In the big picture, we need to treat this like the broad issue it is and find ways to stop it. In Ashley's specific case, we need to make sure that she is safe and happy and that her rights are being respected.
When disabled people are abused, it is often ignored. Ashley's case has not been ignored as completely as many cases are- we know about it, and arrests were made. But it is often ignored. The broad change we need is that these cases are not ignored. The small scale change is that this time, there is an active investigation, this time it is not ignored. This is important.
When autistic people do not have oral speech, they are often assumed to be incapable of any communication, to have the cognitive ability of a much younger person. The broad change needed is presumption of competence and making AAC part of everyone's plans. The small change needed is finding a way that Ashley can communicate in ways others understand. If that means we learn her language, if that means we remember that behavior is communication, if that means that she gets an AAC device, it needs to happen. (I think all these things should happen, starting all of them now.)
When incompetence is presumed, rights are lost. Ashley is 22, but she is not allowed to choose who she lives with because she is considered a minor. Her guardians can make those decisions for her. Legally speaking, abuse by a guardian seems to follow similar paths to child abuse by a parent, so that needs reforming too. On the broader scale, it needs to be easier for anyone in any abusive relationship to get out, even and perhaps especially when the abuser is a guardian or is being protected by the guardian. In Ashley's case, she needs to be protected from the people who abused her and those who allowed it. Remember, it is likely that she was also neglected before her case came to light. There are so few pictures of her smiling and happy before, which is, at the least, a sign of problematic attitudes towards her.
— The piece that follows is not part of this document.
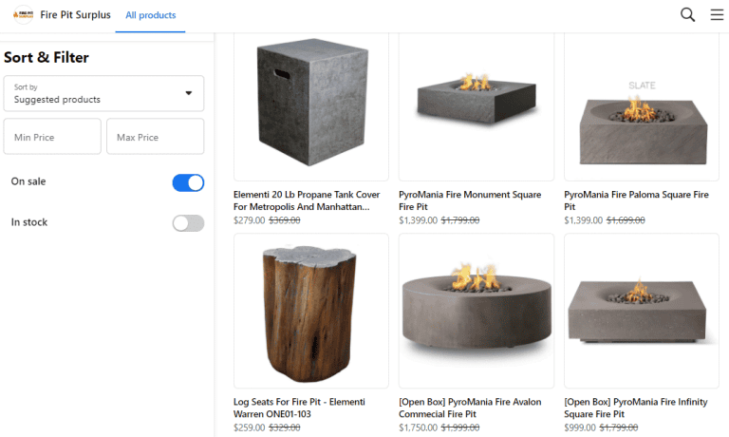Focus the Min Price field
The image size is (729, 437).
52,137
In the big picture, the alternative to living with parents is often assumed to be an institution, a residential placement, a group home. (Different names, different trappings, similar ideas.) Incompetence is assumed, control is everywhere. This needs to change. There need to be more options than parents who may be abusive and residential placements that are designed to be manipulative and controlling by their very nature. In the smaller picture, Amy Sequenzia lives with a friend. In the small picture, living with an employer who is also a friend is what Jenny wanted. In the smaller picture, Ashley should be allowed this sort of option- living with a friend who cares, who will presume competence. In the bigger picture, that sort of thing should be on the list of options that everyone hears about.
For Ashley, the smaller picture things, the things specific to her case, have to happen. For those like her, we need to change the big picture. The ideas that make this sort of abuse seem justified or make people think of these as isolated incidents need to change. No one else should have to go through what Ashley is going through. 
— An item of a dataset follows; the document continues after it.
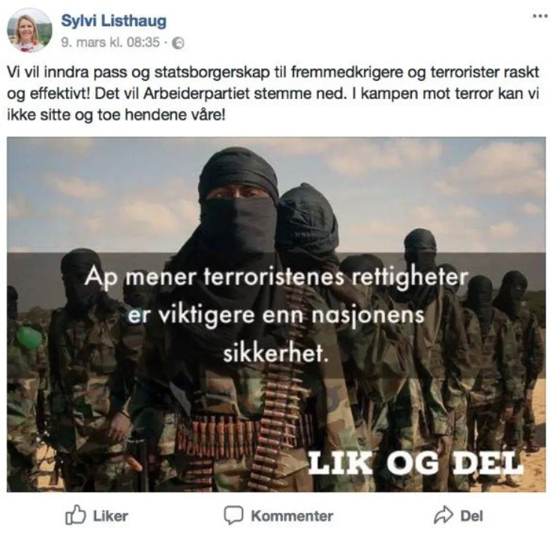Click caption line 'er viktigere enn nasjonens'

point(276,315)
These aren't rare and isolated incidents. They should be, but we can't treat them as such until they are.
This is about Ashley, and this is about everyone like her, and it is about everyone who could be like her.

1 comment:

  1. I hope we can make a difference for Ashley and everyone like her. Access to AAC or sign language, advocates who believe in her abilities, strengths, and comprehension. Thank you for sharing her story and what she and so many still don't get access to.